Events like the one at Longwood University are being replicated at several other bookstores across the country and mark a renewed collaboration with publishers. Barnes & Noble College is currently working on giving bookstores, in the future, the ability to offer faculty access to new adaptive learning materials from publishers that have not previously been available on FacultyEnlight. The inclusion of these kinds of new learning opportunities, including custom and interactive course materials, alongside traditional textbooks, will eventually offer faculty broader choices in lesson support materials in a convenient single-source platform. “These kinds of partnerships are ultimately aimed at building student success,” Guerrieri notes. “Not only will it offer the advantage of providing more lesson support options for our faculty, but it’s also another opportunity to help better prepare students for their classes,” she says.

 

Longwood Bookstore and Publishers Event

 

Where Everyone Benefits

At Longwood University, Clark is already seeing the beginning of smoother Rushes, as professors appreciate the importance of turning in their textbook adoptions early.

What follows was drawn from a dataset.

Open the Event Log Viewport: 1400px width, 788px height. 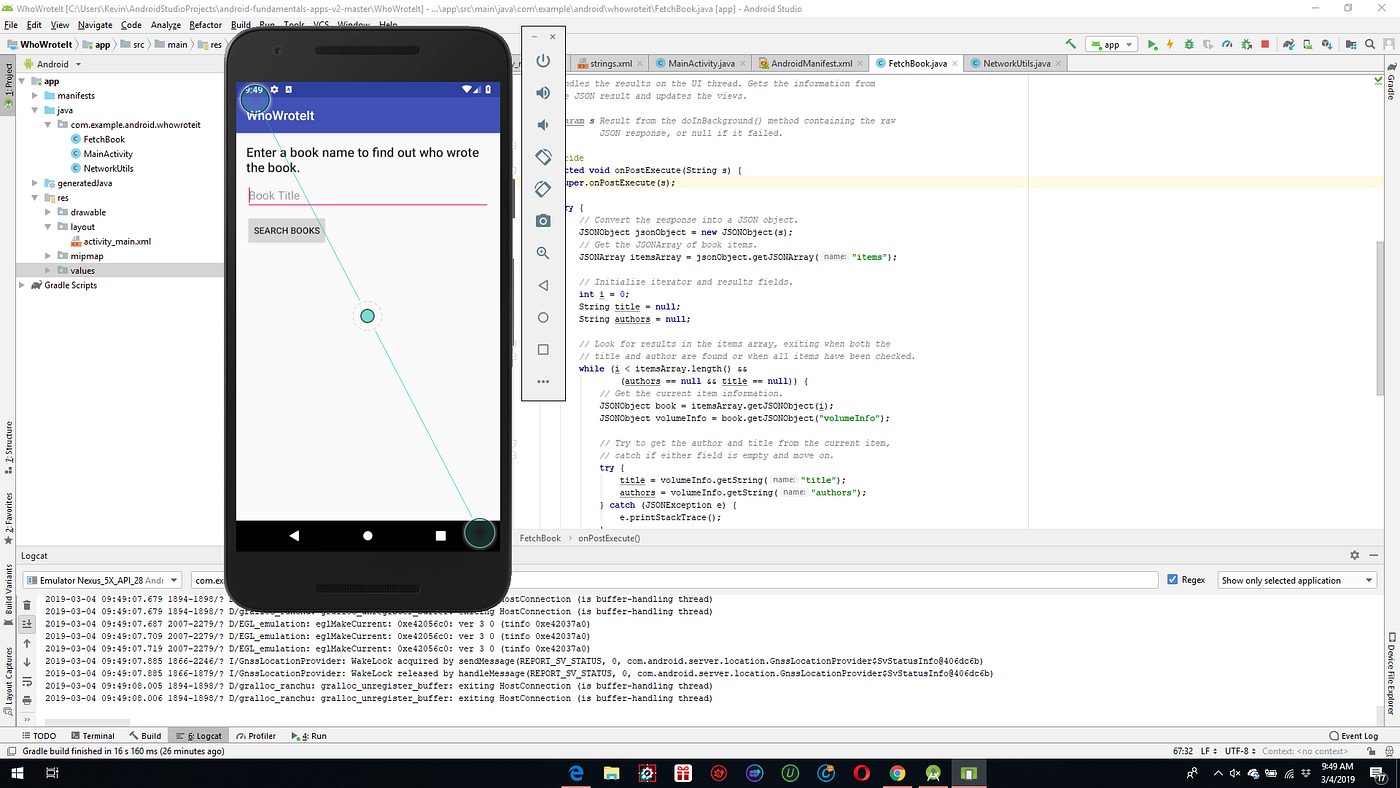click(1354, 735)
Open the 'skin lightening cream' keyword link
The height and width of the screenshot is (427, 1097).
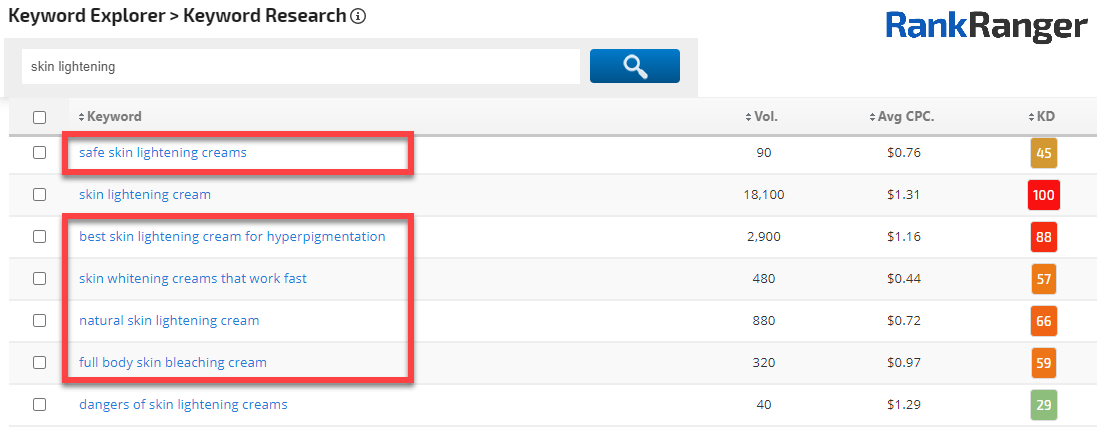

She believes that finding better solutions for the campus is a big part of Longwood’s expectations of the bookstore, and initiatives like the event held with her publishing reps can help to meet the school’s goal for student success with improved access and affordability of learning materials. “All of that can come from just an open and honest conversation with everyone involved,” Clark says. “And if the end result is that faculty can benefit from a wider choice of learning materials, students can be assured of the best prices — and our campus partners can have all of that fulfilled by their own bookstore. I just honestly can’t think of a more effective use of our time.”